The Impossible Standard: Perfection, Agentic AI & Financial Crime Compliance

Elizabeth Travis
May 18
8 min read

Autonomous Zoox car turning on a city street with "TURN" painted on the road. Urban setting with tall buildings and a clear sky.

In January 2026, the Office of Financial Sanctions Implementation (OFSI) published a penalty notice imposing a £160,000 monetary penalty on Bank of Scotland plc for breaches of the Russia (Sanctions) (EU Exit) Regulations 2019. The facts were unremarkable by the standards of sanctions enforcement. A designated Russian individual, subject to UK sanctions since 2017, opened a personal current account using a UK passport. The name on the passport differed from the OFSI Consolidated List due to common Russian-to-English transliteration variations.

The bank’s automated screening did not reconcile those character differences. A separate politically exposed person alert was generated two weeks later, but human review failed to escalate the match. Twenty-four payments totalling over £77,000 were processed before the account was restricted.

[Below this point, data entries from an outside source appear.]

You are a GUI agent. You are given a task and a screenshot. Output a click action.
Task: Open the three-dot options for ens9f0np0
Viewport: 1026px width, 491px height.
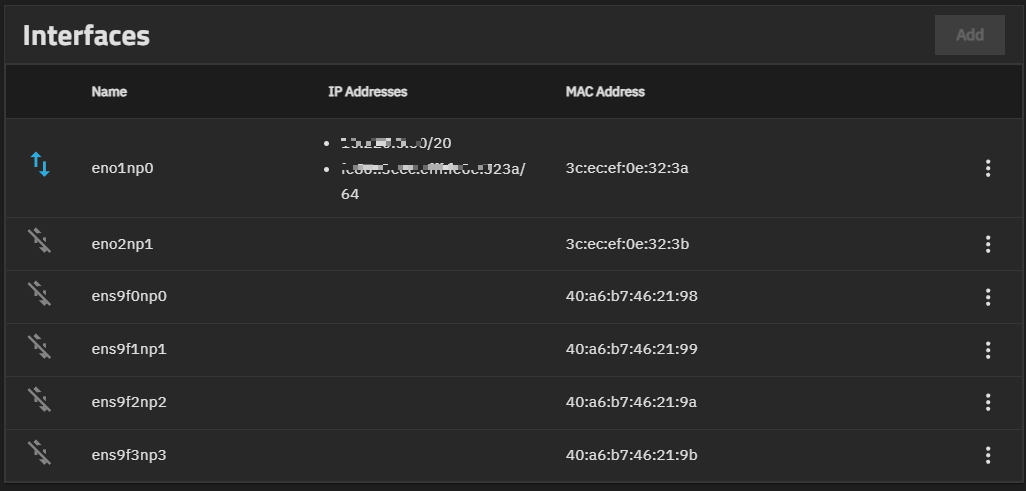pyautogui.click(x=988, y=297)
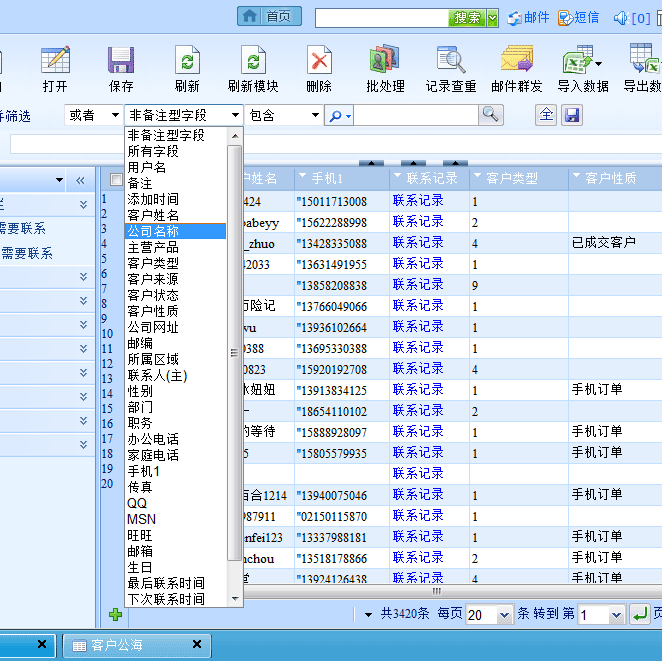Select 公司名称 from the field list
The height and width of the screenshot is (661, 662).
(x=175, y=231)
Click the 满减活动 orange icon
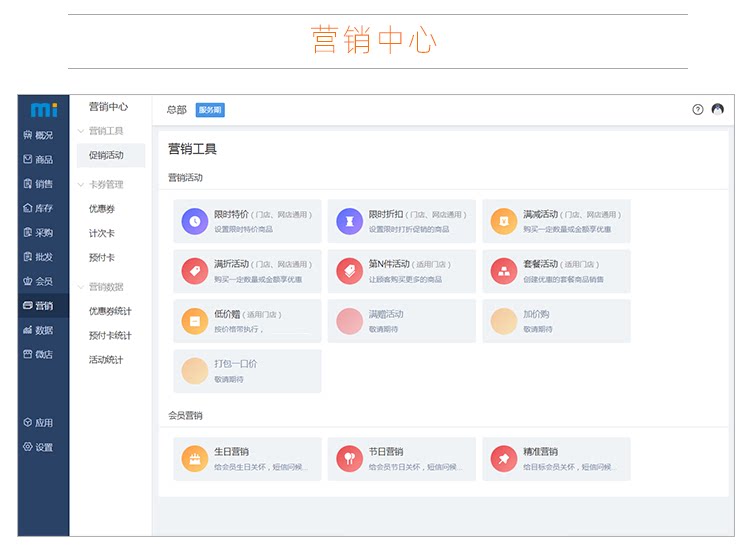Image resolution: width=750 pixels, height=554 pixels. click(x=504, y=221)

Yet the regulatory response was measured, not existential. OFSI did not treat the failure as evidence that screening technology is inherently unsafe. It did not call for automation to be rolled back. The penalty notice focused on governance, reasonable enhancement expectations, escalation discipline and the absence of a commercial sanctions list. A 50 per cent reduction was applied for voluntary disclosure and cooperation. The message was one of proportionate accountability.

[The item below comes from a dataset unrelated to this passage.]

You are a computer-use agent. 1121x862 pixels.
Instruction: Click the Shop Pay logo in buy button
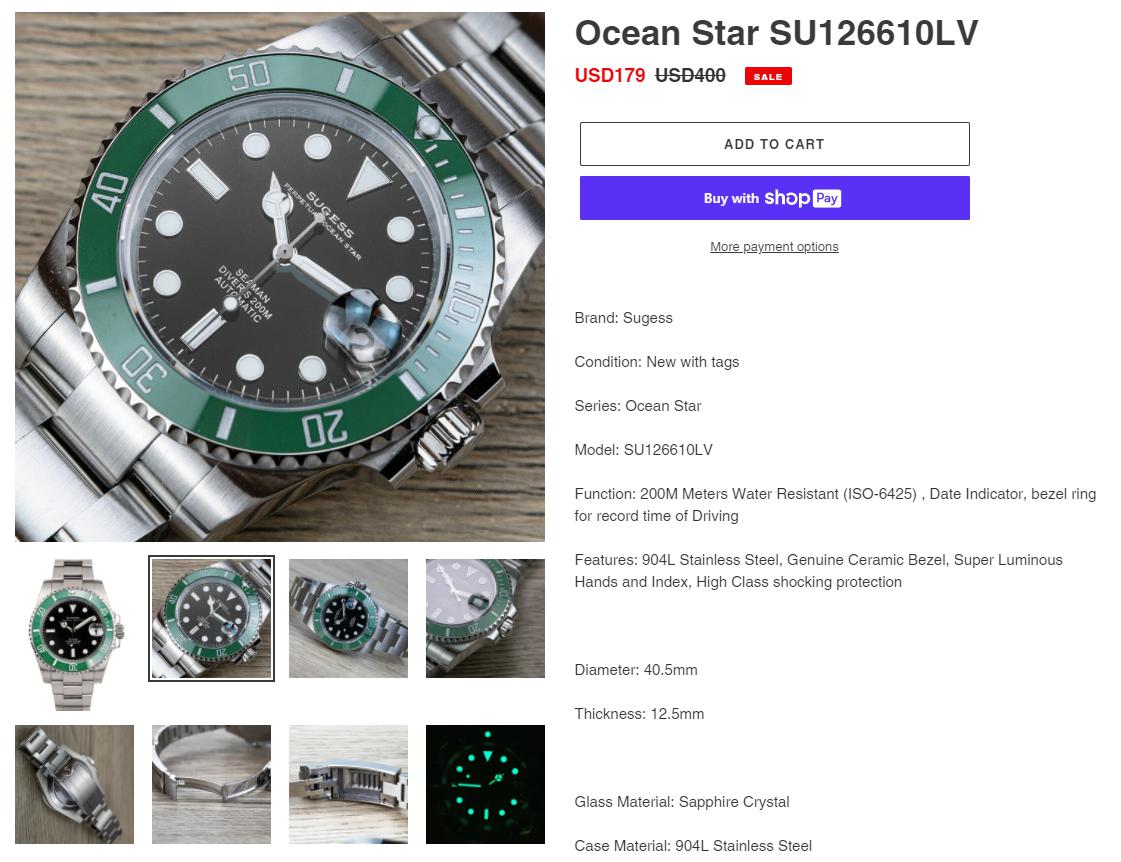click(802, 198)
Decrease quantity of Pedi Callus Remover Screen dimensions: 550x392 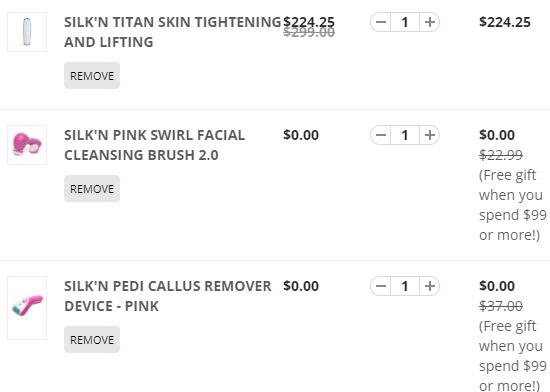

This is how human-centred compliance failure is treated: serious, but intelligible; correctable, not disqualifying. When agentic AI enters the conversation, that pragmatism evaporates.

The compliance fiction of zero error has always been a fiction

Financial crime compliance has long struggled with what might be described as the fiction of zero tolerance. On paper, breaches are unacceptable. In practice, every experienced compliance professional understands that errors occur daily.

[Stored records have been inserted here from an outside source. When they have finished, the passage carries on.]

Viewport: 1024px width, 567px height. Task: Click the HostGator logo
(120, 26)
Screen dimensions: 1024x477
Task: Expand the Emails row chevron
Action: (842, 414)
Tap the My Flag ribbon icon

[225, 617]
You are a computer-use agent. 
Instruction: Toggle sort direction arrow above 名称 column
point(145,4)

Alerts are mis-prioritised. Sanctions matches are missed. Cases are closed prematurely. Suspicious activity reports are submitted late or with weak narratives. Regulators do not expect the absence of error. They expect reasonable systems and controls, proportionate to risk, supported by governance, escalation and remediation.

The Financial Action Task Force (FATF) has been explicit on this point for over two decades. The risk-based approach was never intended to eliminate risk, but to prioritise resources where harm is most likely. The UK Financial Conduct Authority (FCA) has repeatedly reinforced that compliance failures are assessed in context, with a focus on whether firms took reasonable steps rather than whether outcomes were flawless.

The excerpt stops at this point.